▸ **Problem description**: Set down, word for word, every line of the material below from the one containing "Screen dimensions: 1896x920" through the one containing "Task: Click the Applications icon in sidebar", but none of its pictures.

==================================================

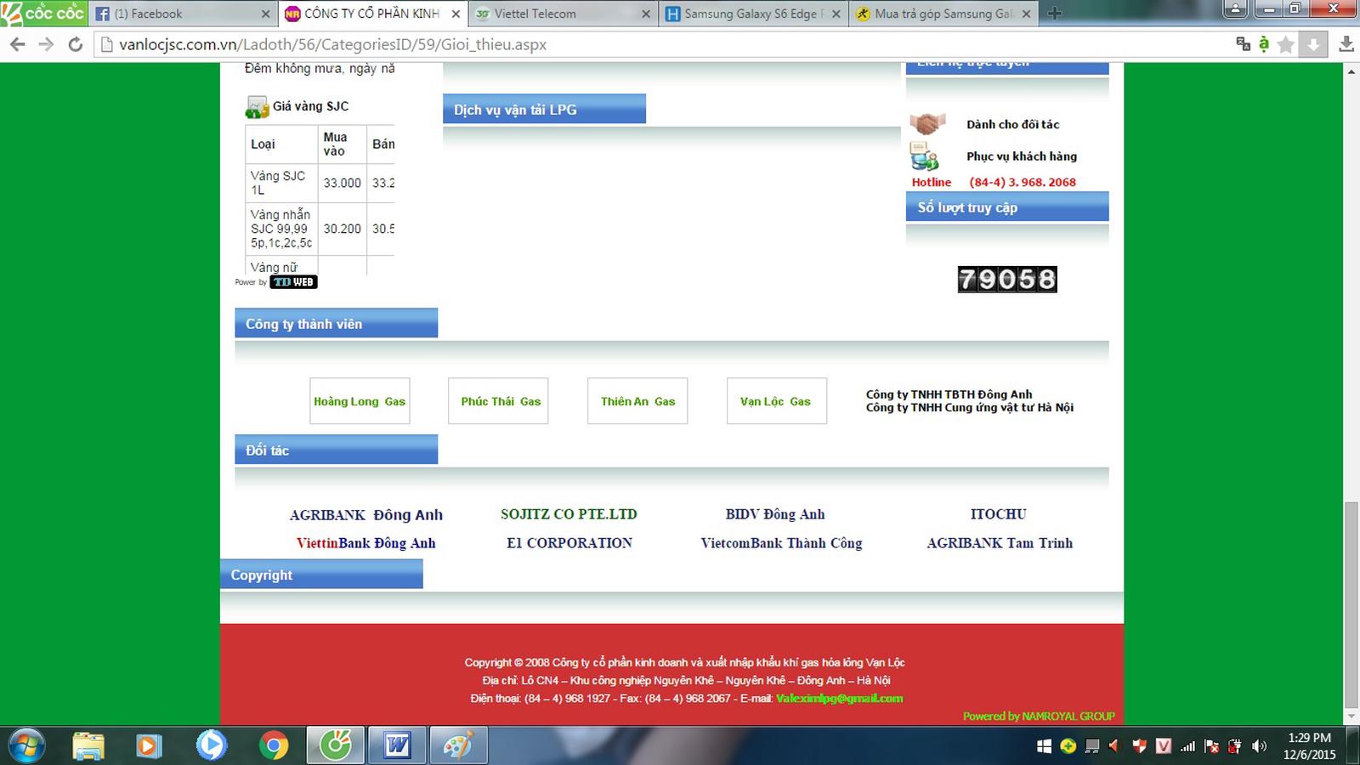
Task: Toggle Vietnamese typing accent icon
Action: click(1264, 44)
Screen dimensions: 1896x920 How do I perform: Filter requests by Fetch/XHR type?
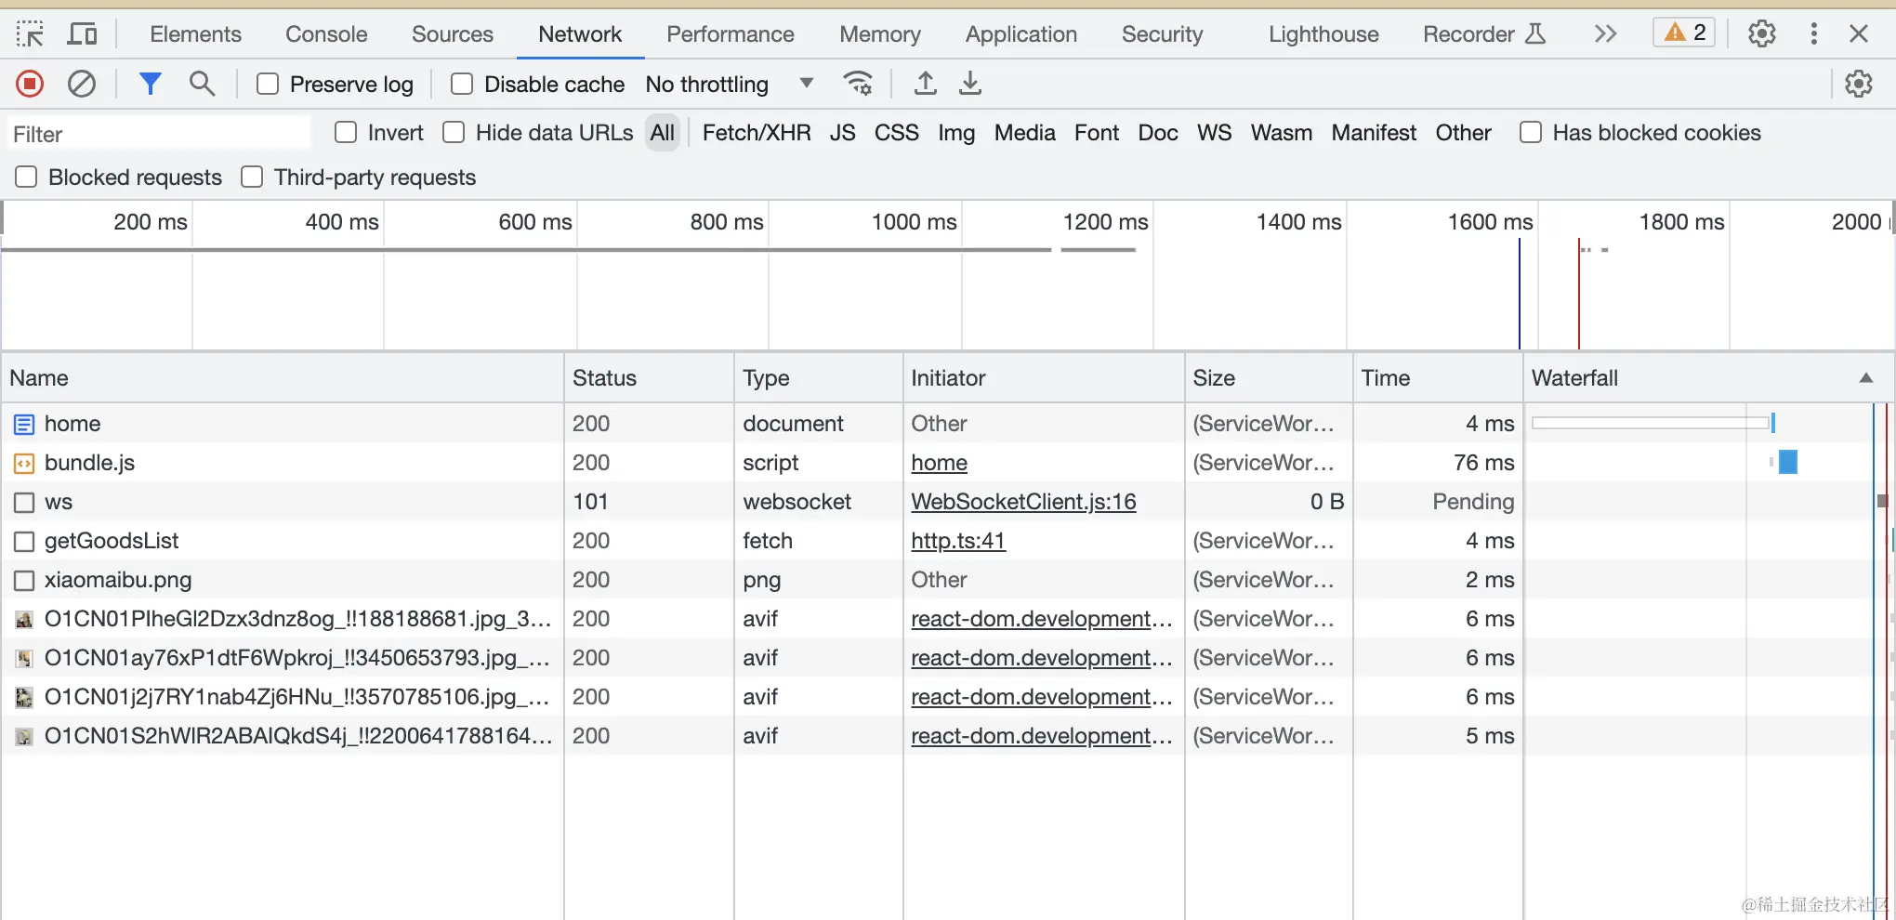(x=757, y=133)
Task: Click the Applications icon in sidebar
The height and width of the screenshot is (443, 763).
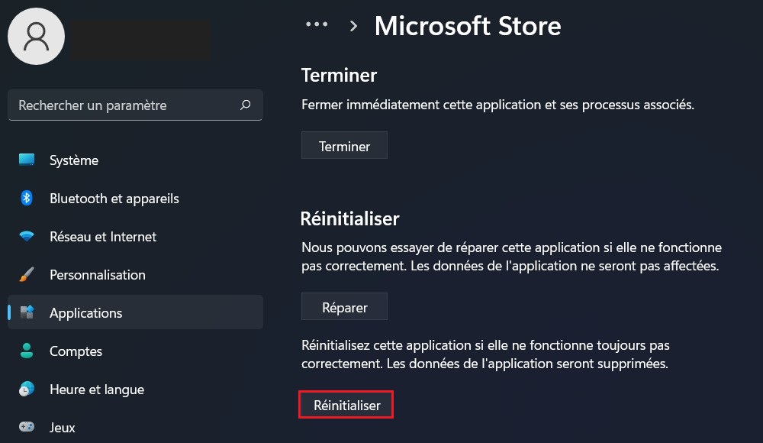Action: pos(27,312)
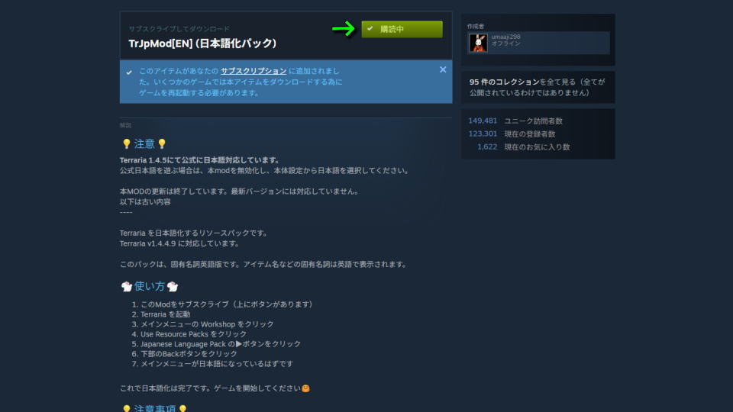Click left lightbulb emoji beside 注意 heading
The height and width of the screenshot is (412, 733).
pos(126,144)

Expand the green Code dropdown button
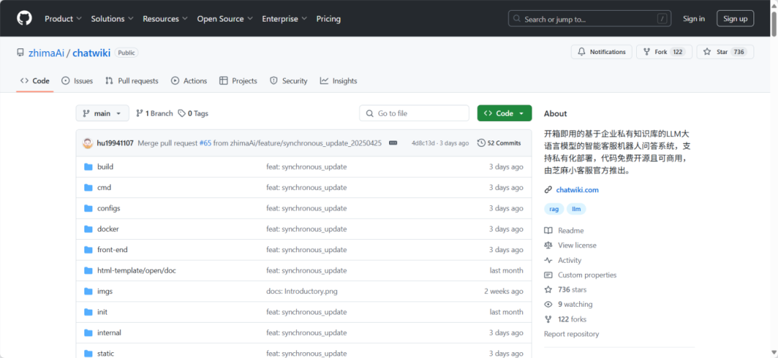504,113
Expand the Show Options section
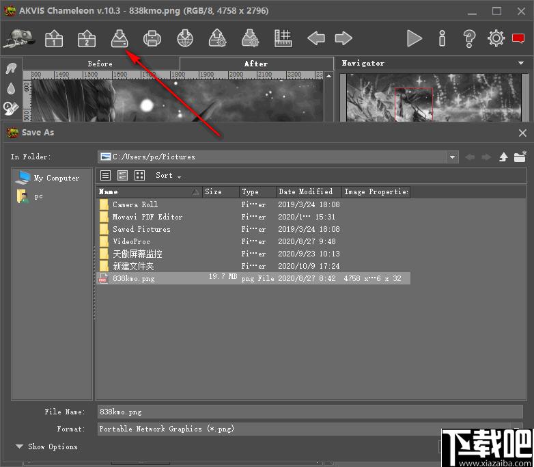 click(46, 446)
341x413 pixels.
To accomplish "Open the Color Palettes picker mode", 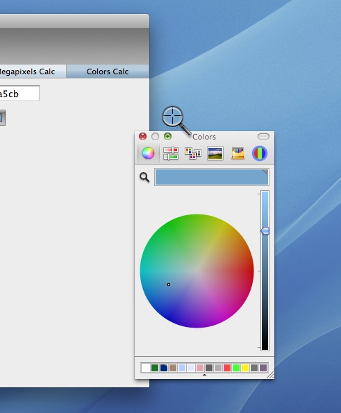I will (x=193, y=153).
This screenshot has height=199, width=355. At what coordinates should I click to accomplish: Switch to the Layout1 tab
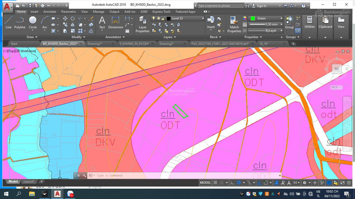click(29, 181)
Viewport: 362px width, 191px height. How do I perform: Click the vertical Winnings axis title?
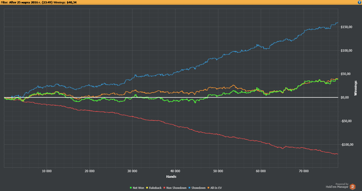(356, 88)
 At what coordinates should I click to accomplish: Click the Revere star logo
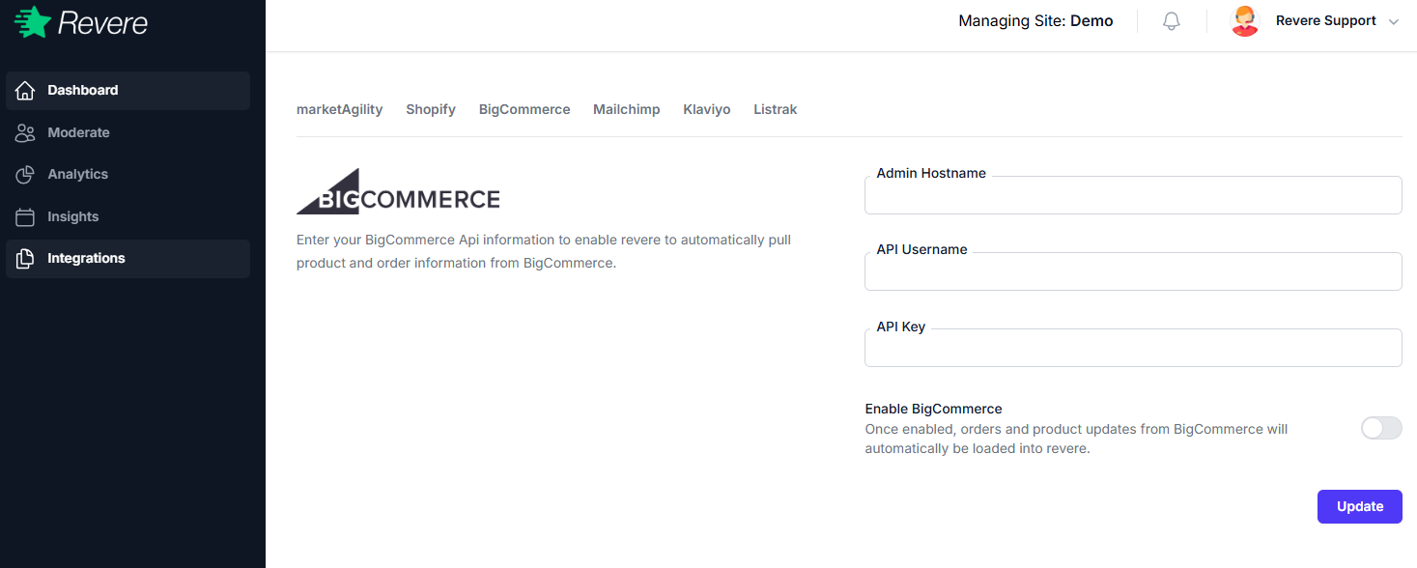[34, 21]
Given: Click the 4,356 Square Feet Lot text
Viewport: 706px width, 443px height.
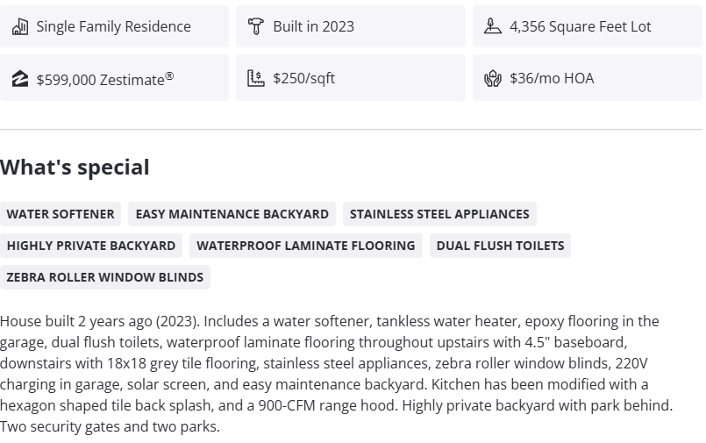Looking at the screenshot, I should pos(580,26).
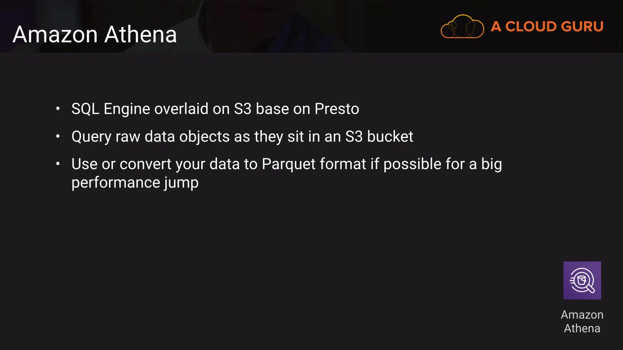This screenshot has width=623, height=350.
Task: Select the "Amazon Athena" slide title
Action: tap(95, 34)
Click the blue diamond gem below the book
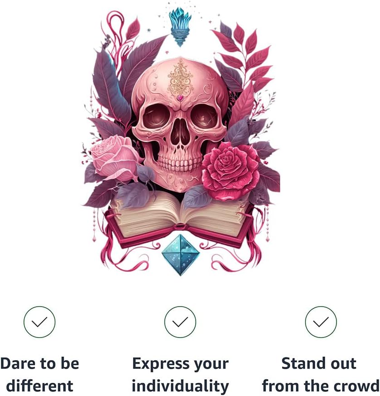This screenshot has width=380, height=396. [180, 255]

==================================================

▸ **Answer to this task**:
Screen dimensions: 1896x920 How do I perform: Filter requests by Fetch/XHR type?
(x=757, y=133)
Task: Click the Applications icon in sidebar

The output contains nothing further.